İşin özüne baktığımızda dizilişler bir oyun esnasında sadece santra vuruşu esnasında net görebileceğiniz bir konudur. Geri kalan sürede çarpışan taktikler, stratejiler ve hamlelerdir. Bir nevi satranca benzetebiliriz. Diziliş sadece açılışta net olarak gözükür ama ondan sonra çarpışma başlar.
Taktik ve stratejilerin oluşumu zaman alır ve bir gecede olacak bir konu değildir. Bu iş bilgisayar oyununda sistem değiştirmeye benzemez. Elalem seneler boyunca kafa patlatıp, tohumdan fidana ve devamında ağaca doğru bir yapı oluşturmaya çalışırken hayatı üretmek yerine kopyalamak ile geçen bir coğrafyanın kestiği ahkamın geçer akçe olması pek de mümkün değildir.
Avrupa’da Endüstri devrimi olurken senin ataların ne işle iştigal ediyorsa günümüzde de aynı durum geçerlidir.

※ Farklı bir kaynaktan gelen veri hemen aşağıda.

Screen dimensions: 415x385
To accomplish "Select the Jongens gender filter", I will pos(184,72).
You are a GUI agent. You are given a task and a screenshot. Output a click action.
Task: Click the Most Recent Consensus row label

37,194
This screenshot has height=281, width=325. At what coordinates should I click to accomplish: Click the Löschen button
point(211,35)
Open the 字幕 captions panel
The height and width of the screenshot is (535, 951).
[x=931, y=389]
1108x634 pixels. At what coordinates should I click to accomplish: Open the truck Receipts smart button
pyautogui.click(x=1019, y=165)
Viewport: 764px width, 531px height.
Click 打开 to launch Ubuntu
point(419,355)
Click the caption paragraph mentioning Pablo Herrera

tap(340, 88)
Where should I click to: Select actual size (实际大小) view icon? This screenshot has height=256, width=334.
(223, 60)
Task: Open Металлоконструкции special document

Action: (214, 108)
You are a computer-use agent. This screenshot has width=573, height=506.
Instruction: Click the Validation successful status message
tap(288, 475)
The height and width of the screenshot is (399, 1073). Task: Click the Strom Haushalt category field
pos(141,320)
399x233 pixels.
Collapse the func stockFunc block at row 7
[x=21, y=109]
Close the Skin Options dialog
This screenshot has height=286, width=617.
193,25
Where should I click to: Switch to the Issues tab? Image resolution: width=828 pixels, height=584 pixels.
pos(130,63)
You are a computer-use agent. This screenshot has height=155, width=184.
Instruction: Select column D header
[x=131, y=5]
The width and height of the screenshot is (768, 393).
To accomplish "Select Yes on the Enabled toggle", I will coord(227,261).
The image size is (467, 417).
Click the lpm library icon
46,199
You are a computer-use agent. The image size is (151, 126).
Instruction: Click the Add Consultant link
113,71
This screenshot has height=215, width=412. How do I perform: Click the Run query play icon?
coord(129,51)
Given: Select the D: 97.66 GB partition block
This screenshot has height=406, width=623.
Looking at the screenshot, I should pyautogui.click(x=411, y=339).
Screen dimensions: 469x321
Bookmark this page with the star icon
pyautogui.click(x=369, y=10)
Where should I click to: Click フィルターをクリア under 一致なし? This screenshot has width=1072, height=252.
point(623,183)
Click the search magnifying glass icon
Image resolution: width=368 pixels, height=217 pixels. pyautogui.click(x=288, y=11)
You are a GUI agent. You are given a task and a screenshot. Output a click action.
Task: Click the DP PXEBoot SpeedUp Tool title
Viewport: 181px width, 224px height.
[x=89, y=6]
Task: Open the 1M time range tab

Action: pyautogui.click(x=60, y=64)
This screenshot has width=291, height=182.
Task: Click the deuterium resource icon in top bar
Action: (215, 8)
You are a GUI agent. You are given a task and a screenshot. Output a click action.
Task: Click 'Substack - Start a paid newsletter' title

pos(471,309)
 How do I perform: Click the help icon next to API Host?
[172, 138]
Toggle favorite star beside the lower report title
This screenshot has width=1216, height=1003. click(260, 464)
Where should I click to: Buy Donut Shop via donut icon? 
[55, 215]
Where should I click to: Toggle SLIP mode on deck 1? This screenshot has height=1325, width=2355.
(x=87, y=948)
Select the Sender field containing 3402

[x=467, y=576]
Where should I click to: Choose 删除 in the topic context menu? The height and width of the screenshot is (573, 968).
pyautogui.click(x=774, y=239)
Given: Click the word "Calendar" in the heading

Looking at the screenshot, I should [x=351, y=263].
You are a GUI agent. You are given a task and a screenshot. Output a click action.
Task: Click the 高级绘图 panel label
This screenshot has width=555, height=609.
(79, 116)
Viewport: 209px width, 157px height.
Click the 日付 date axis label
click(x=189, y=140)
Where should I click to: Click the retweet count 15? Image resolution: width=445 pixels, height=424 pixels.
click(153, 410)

Onlar düşünür sen ahkam kesersin.
Senin ilk olarak bir felsefen olacak; sonra bunun üzerine kuracağın bir temelin ve son olarak da temelin üzerine binayı kuracak bir sistemin; aksi halde ben en büyük 6.ligim, ben büyüğüm falan diye gezer sonra da milletin 18-20 yaşındaki bebelerinden tokat yer evine dönersin.
Ülkemizde futbol gündemi yangın yeriyken eline tarak alarak gezmek yerine kalem alarak gezmenin ve derinliklere kafa patlatmanın ehemmiyetini anlatmak istedim.
Naçizane…
Herkese sıhhat, akıl, huzur ve spor dolu günler diliyorum.